Grove Park Sidings is a large stabling complex for suburban commuter trains in Lewisham, South East London. It is situated approximately halfway between Hither Green Station and Grove Park station.

Grove Park Sidings were previously named Hither Green Sidings, until sidings closer to Hither Green were built and took that name, causing the site to be renamed Grove Park Sidings.

It consists of two sets of sidings, one on either side of the Main line which are linked by a pedestrian footbridge. On the Down side are Bramdean sidings and the large carriage shed, whilst on the Up side are St Mildreds sidings. There is also a carriage washing plant on the inlet road of Down sidings.

The site is owned by Network Rail and operated by Southeastern and provides berthing for a range of different EMUs.

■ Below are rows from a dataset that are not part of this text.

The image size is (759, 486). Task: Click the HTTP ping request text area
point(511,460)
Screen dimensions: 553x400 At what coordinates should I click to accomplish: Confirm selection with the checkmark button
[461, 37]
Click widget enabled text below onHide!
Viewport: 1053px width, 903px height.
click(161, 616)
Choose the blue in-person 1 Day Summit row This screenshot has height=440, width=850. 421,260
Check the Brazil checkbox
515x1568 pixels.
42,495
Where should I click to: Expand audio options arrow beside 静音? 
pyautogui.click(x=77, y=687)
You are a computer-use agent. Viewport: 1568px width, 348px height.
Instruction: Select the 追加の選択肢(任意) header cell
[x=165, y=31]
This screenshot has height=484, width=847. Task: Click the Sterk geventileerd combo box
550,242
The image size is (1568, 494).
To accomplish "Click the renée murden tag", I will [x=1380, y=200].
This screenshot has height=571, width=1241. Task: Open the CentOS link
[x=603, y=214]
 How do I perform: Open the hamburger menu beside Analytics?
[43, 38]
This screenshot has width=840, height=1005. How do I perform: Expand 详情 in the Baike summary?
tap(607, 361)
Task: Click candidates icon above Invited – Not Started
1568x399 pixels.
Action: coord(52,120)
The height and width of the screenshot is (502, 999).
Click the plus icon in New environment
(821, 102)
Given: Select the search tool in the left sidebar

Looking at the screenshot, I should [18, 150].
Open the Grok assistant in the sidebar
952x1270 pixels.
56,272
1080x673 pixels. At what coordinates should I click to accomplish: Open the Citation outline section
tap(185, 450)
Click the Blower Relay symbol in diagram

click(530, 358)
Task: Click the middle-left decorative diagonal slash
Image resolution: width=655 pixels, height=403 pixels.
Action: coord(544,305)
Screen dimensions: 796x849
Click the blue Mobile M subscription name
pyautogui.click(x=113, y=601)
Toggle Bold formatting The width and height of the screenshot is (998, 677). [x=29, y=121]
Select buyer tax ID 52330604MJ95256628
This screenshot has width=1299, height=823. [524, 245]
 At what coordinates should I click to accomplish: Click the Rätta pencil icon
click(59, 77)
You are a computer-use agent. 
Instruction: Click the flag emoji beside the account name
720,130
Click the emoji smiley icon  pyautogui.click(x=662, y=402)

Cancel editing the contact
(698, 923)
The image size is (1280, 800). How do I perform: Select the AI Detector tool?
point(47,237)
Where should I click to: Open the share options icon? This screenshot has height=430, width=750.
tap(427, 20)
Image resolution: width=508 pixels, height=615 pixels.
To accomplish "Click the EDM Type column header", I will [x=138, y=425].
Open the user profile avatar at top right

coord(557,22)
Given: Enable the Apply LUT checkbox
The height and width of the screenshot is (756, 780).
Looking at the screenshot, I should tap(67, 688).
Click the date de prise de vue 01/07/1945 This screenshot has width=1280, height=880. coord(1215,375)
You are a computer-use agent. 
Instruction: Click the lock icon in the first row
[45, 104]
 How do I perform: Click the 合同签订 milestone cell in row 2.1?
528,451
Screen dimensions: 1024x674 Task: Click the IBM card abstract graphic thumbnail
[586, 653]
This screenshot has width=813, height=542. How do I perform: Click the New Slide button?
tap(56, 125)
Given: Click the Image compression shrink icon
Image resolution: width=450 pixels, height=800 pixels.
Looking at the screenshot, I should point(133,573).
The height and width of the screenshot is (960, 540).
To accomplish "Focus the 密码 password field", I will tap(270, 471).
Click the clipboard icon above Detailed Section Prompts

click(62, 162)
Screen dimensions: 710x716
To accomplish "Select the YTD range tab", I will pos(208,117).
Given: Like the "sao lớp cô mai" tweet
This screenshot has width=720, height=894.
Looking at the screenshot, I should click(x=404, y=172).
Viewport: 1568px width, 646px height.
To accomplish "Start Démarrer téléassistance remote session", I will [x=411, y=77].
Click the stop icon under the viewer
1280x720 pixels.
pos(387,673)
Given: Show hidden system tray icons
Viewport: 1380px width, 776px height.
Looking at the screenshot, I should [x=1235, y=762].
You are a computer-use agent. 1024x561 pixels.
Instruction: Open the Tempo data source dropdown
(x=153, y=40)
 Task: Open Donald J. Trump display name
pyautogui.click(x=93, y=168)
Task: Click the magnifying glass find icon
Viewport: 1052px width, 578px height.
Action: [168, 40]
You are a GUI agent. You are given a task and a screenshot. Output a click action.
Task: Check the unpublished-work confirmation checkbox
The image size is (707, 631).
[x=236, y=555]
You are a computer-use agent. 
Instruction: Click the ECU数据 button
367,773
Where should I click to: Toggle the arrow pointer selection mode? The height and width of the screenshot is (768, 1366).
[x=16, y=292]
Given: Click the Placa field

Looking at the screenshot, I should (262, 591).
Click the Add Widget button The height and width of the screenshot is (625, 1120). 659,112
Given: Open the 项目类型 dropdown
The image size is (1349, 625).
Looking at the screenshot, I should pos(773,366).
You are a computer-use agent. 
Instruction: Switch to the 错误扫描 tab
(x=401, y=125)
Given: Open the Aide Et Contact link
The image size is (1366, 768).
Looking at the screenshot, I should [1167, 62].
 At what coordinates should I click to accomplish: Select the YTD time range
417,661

EMU types that are stabled there include Class 465 Networker, Class 466 Networker, Class 375 Express Electrostar, Class 375 Outer Suburban Electrostar and Class 376 Suburban Electrostar.

Grove Park is one of Southeastern's driver depots.

Nearby is Hither Green Traction Maintenance Depot (TMD), which is operated by Balfour Beatty Rail for their On-Track-Machines and Plant equipment. To the west of Grove Park Sidings is Hither Green Cemetery, and to the east, is Grove Park Nature Reserve, and Northbrook Park.